The center will also compete with the commercial labs to some degree. Doyle Z. Williams, dean of the Walton College of Business, says companies can bring their products to the facility so that students and staff can determine the right tags to use and the optimal placement of those tags on the products, then test the read rates on the conveyor, at the dock door and so on. “This will be of value to the next 200 to 600 Wal-Mart suppliers,” Williams says. “We will do this work for a very reasonable price.”

A number of technology companies are supporting the lab by donating hardware, software and services. Among those involved are ConnecTerra, Intel, Microsoft, OATSystems, Symbol Technologies and Zebra Technologies.

The research center grew out of a research grant that Wal-Mart provided to support research being done by Hardgrave, who has been working closely with Wal-Mart’s deployment team to quantify the benefits RFID is bringing the retailer (see School Studies RFID’s Effect on Wal-Mart).

Wal-Mart already has its own lab. Kerry Pauling, VP of information systems at Wal-Mart, speaking to an audience of about 300 that gathered for the opening of the facility, explained that the biggest benefit the retailer expects to get is a flow of students emerging from academia with an understanding of RFID. “Students will get real-life experience and understand what the technology can do and can’t do,” he says. “They will take that knowledge with them as they move into business. That’s what I’m excited about.”
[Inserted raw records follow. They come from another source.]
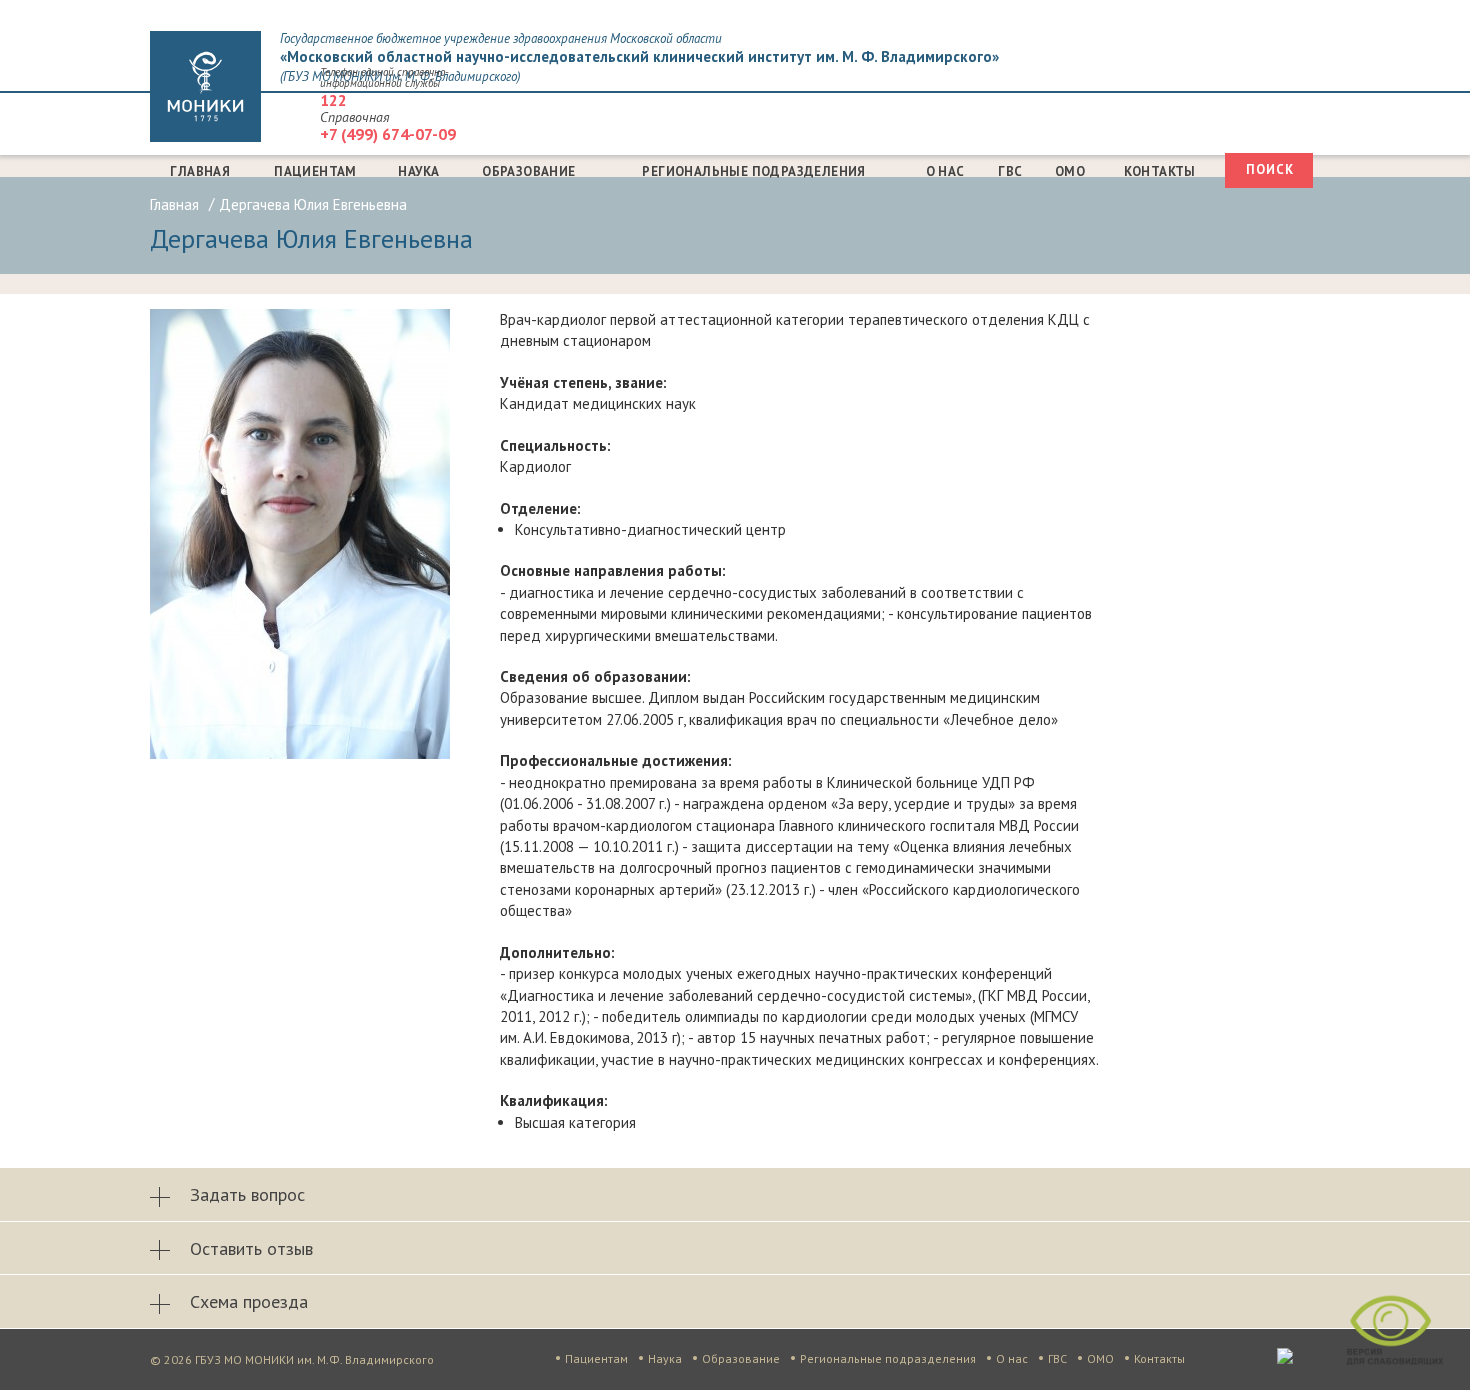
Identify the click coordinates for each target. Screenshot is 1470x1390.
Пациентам (315, 171)
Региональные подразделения (753, 171)
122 (333, 100)
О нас (945, 171)
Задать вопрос (247, 1194)
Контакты (1160, 171)
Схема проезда (249, 1301)
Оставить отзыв (251, 1248)
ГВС (1010, 171)
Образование (528, 171)
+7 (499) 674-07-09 (388, 134)
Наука (418, 171)
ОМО (1070, 171)
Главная (200, 171)
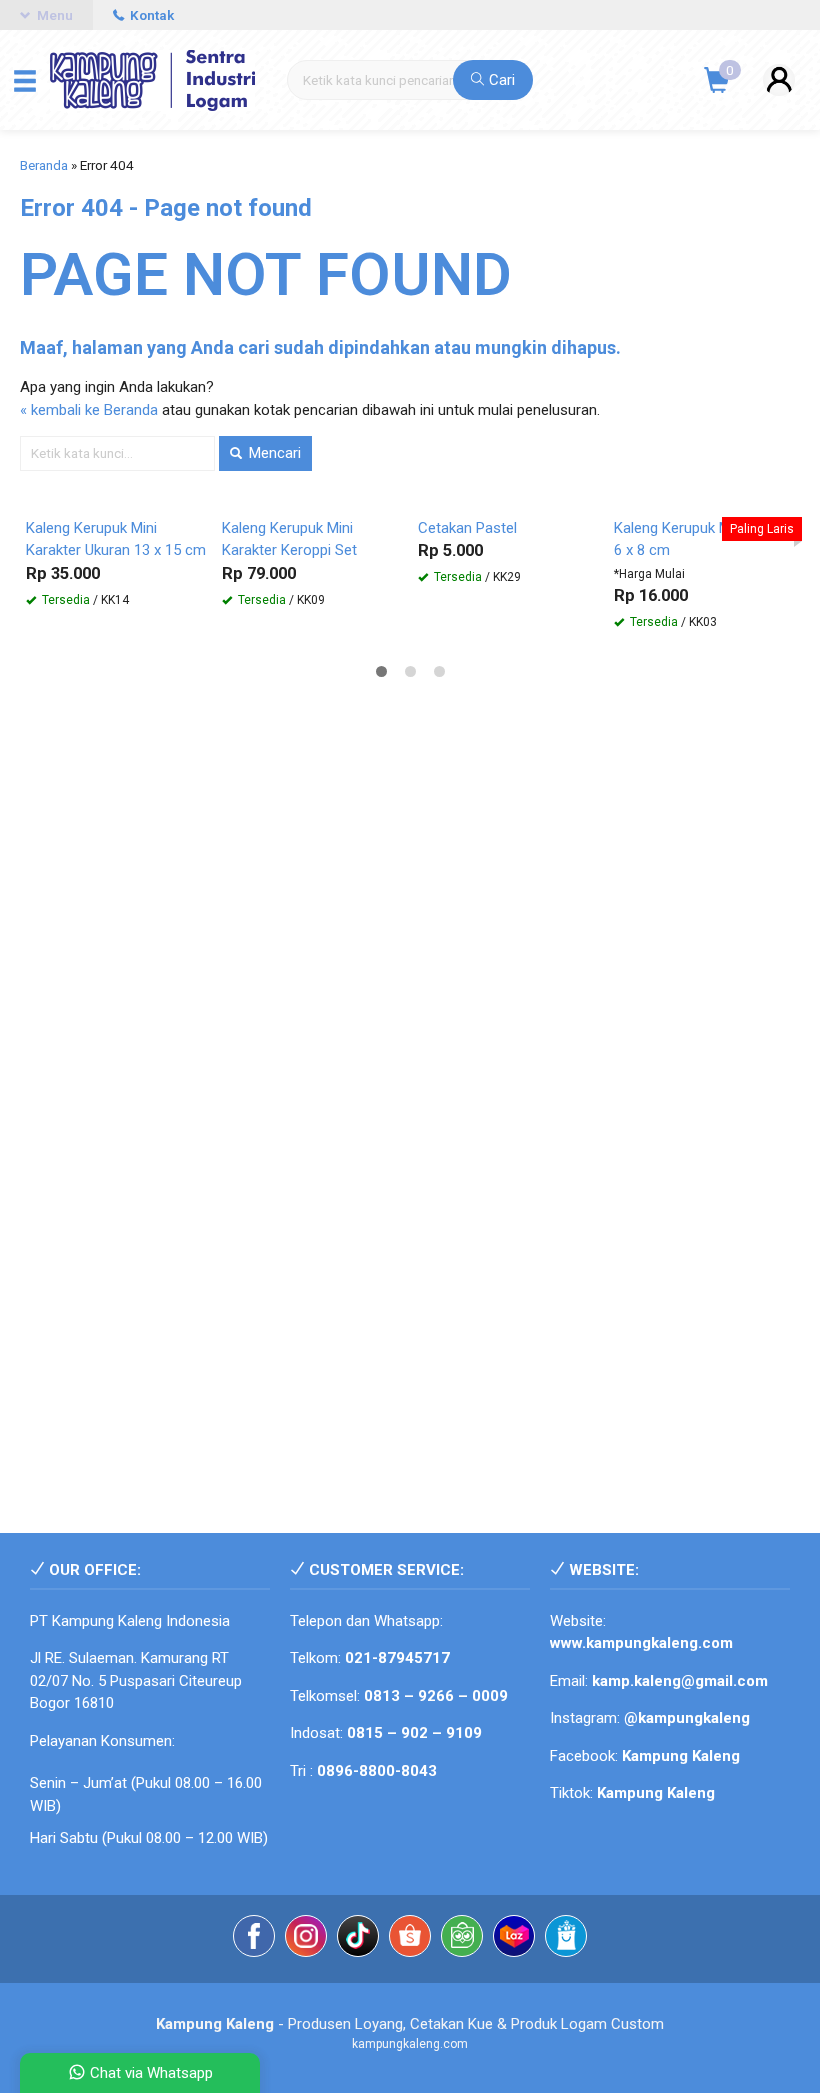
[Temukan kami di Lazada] (514, 1939)
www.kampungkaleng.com (641, 1643)
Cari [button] (500, 80)
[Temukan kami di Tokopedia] (462, 1939)
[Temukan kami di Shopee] (410, 1939)
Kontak (150, 15)
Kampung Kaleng (656, 1793)
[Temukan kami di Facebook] (254, 1939)
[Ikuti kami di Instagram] (306, 1939)
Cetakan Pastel (467, 528)
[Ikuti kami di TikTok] (358, 1939)
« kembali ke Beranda (89, 410)
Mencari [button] (273, 453)
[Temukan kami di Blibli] (566, 1939)
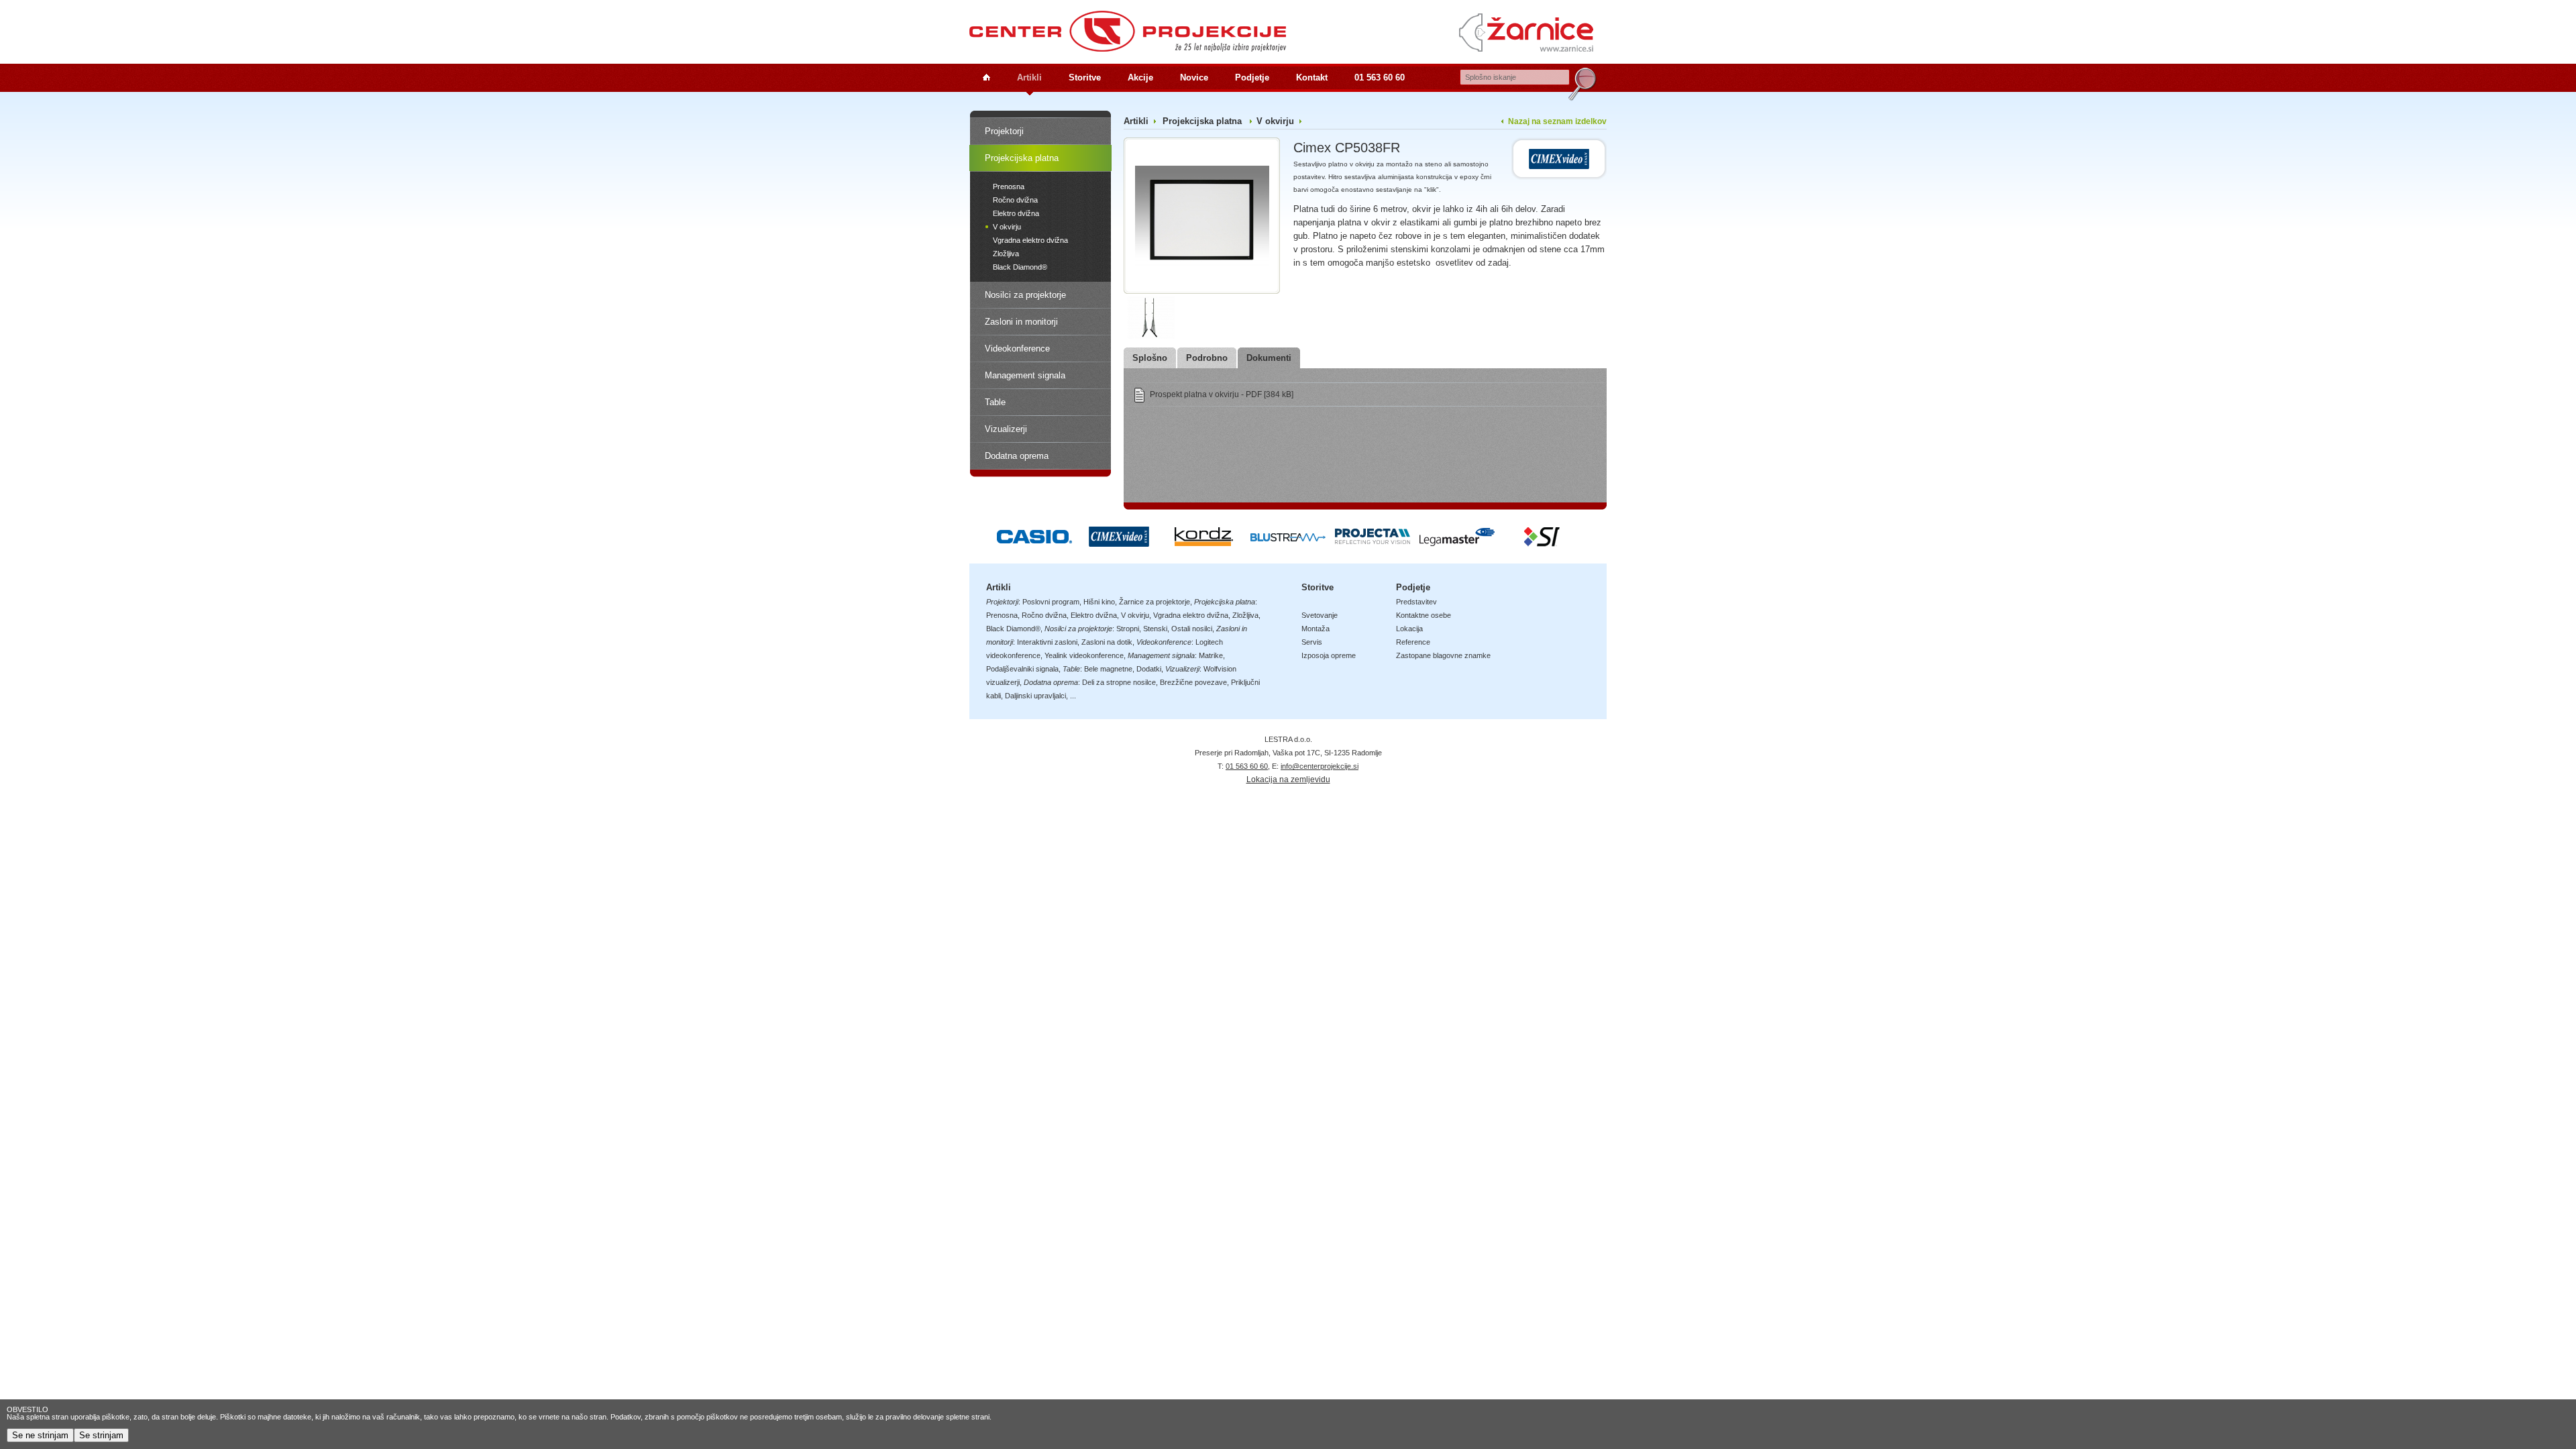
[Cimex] (1559, 159)
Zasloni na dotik (1106, 642)
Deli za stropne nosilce (1119, 682)
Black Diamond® (1020, 267)
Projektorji (1004, 131)
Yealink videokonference (1084, 655)
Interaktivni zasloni (1047, 642)
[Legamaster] (1457, 542)
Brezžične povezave (1193, 682)
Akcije (1140, 77)
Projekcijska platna (1022, 158)
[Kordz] (1203, 542)
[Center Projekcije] (1127, 31)
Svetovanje (1319, 615)
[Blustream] (1288, 542)
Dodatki (1148, 669)
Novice (1194, 77)
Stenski (1155, 629)
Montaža (1315, 629)
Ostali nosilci (1191, 629)
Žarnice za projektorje (1154, 602)
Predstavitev (1416, 602)
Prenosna (1008, 186)
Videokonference (1017, 348)
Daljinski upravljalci (1035, 696)
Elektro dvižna (1016, 213)
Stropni (1127, 629)
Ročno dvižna (1015, 200)
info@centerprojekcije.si (1319, 766)
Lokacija (1409, 629)
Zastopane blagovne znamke (1443, 655)
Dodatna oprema (1017, 456)
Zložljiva (1006, 254)
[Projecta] (1372, 542)
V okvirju (1007, 227)
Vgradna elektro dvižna (1030, 240)
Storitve (1085, 77)
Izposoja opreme (1328, 655)
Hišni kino (1099, 602)
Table (995, 402)
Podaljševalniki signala (1022, 669)
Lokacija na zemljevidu (1288, 779)
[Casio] (1034, 542)
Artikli (1029, 77)
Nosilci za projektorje (1025, 295)
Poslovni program (1050, 602)
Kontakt (1312, 77)
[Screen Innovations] (1541, 542)
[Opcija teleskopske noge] (1149, 317)
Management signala (1025, 375)
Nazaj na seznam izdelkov (1557, 121)
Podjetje (1252, 77)
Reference (1413, 642)
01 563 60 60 (1379, 77)
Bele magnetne (1108, 669)
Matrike (1211, 655)
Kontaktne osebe (1423, 615)
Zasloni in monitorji (1021, 322)
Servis (1311, 642)
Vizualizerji (1006, 429)
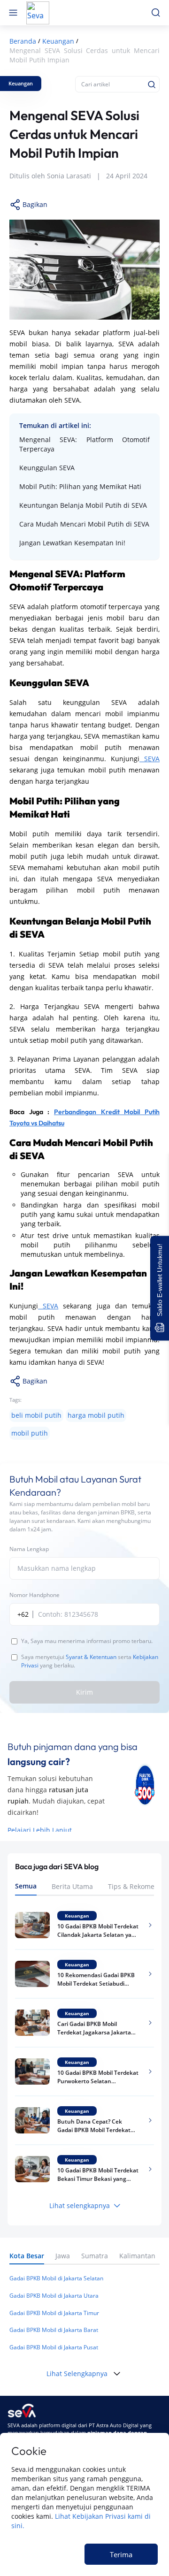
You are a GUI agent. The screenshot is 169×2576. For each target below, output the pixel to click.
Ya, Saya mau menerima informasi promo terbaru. (87, 1641)
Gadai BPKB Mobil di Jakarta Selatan (56, 2278)
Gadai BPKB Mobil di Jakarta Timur (54, 2313)
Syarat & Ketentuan (91, 1657)
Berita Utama (72, 1886)
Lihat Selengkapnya (77, 2373)
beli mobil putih (36, 1415)
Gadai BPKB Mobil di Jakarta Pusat (53, 2347)
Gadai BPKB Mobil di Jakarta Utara (54, 2296)
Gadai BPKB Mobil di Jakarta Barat (53, 2330)
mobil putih (29, 1433)
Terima (121, 2554)
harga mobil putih (96, 1415)
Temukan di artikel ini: (55, 425)
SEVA (149, 758)
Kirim (84, 1692)
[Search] (152, 84)
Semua (26, 1885)
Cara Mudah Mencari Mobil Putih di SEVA (84, 524)
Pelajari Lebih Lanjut (40, 1830)
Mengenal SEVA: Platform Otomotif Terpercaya (84, 444)
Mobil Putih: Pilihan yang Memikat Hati (80, 486)
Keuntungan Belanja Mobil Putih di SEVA (83, 505)
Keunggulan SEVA (47, 467)
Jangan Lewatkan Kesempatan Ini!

According to Kent Kushar, chief information officer at E. & J. Gallo Winery, RFID is a complex technology to deploy, and his firm feels the best solutions come through collaboration with other companies. “We’re here because we want to extend our knowledge of RFID and how we use it, and better align the technology with our business requirements,” he explains. “Participating in the research also allows us the opportunity to shape the technology and how it is talked about and received in the marketplace.”

Christopher Hook, leader of RF solutions at Deloitte, notes that there is still a great deal of uncertainty in the market over read rates, tag quality, standards and other issues. “Uncertainty begets discovery, and discovery is facilitated by applied research,” he reports. “That is the value of this research center—to drive applied research for the entire RFID community.”